▶ MATERIAL SHOWN:
━━━━
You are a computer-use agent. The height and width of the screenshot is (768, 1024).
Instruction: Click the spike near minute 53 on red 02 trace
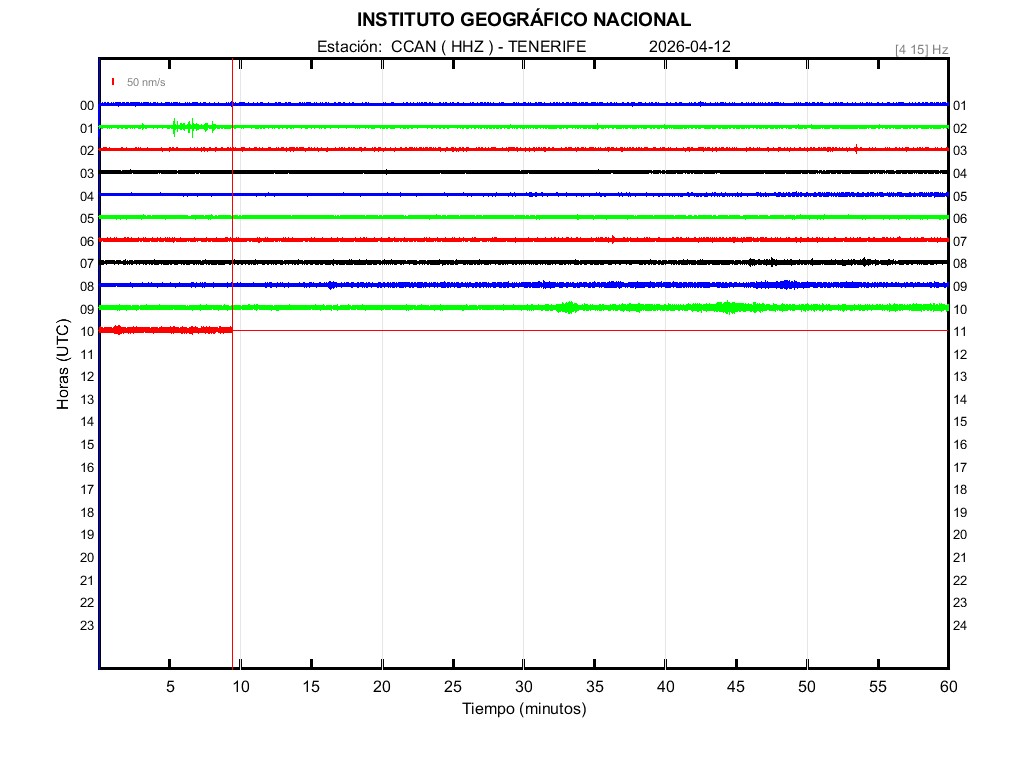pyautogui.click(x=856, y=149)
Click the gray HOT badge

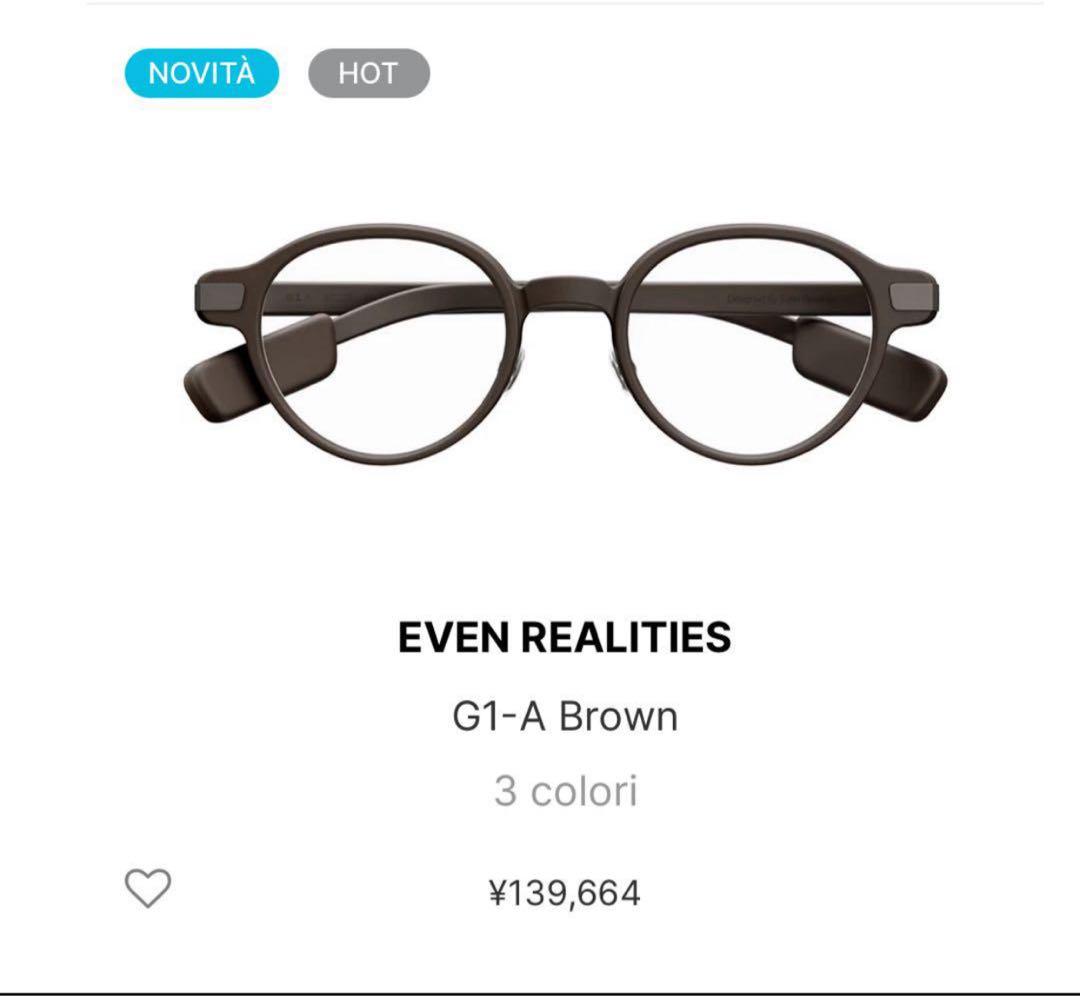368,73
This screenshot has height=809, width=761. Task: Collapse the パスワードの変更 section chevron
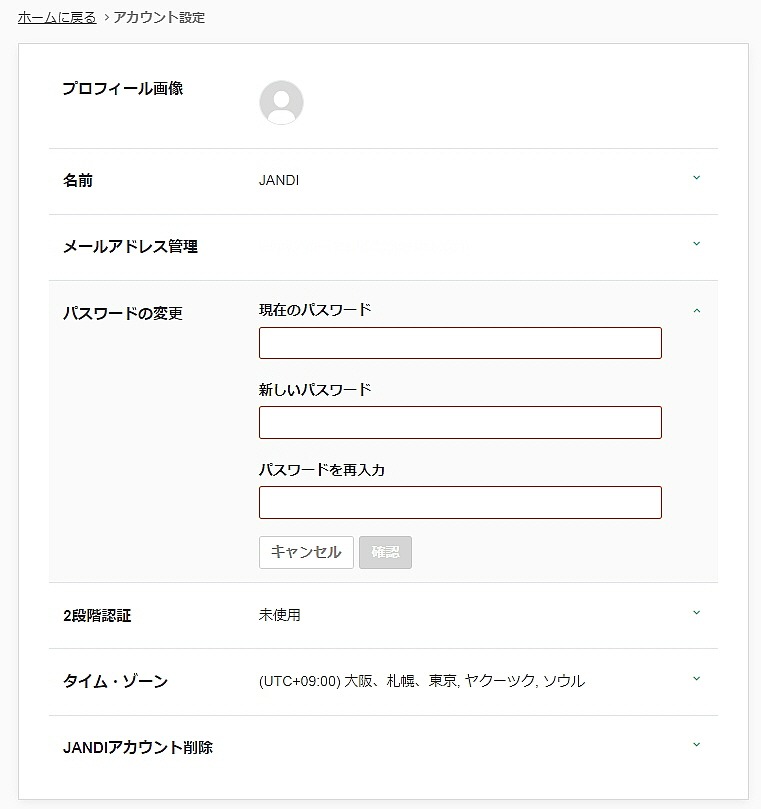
━━━━
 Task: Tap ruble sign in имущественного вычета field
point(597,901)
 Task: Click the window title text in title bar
━━━━
▶ WHAT YOU NEED TO DO: In the listing above, find the line with "Click the gray HOT badge" and the line with "This screenshot has". Set down both and every line between them, minus the pictures.

▶ RESPONSE FOR THIS EXERCISE:
Click the gray HOT badge

368,73
This screenshot has height=809, width=761. Task: Collapse the パスワードの変更 section chevron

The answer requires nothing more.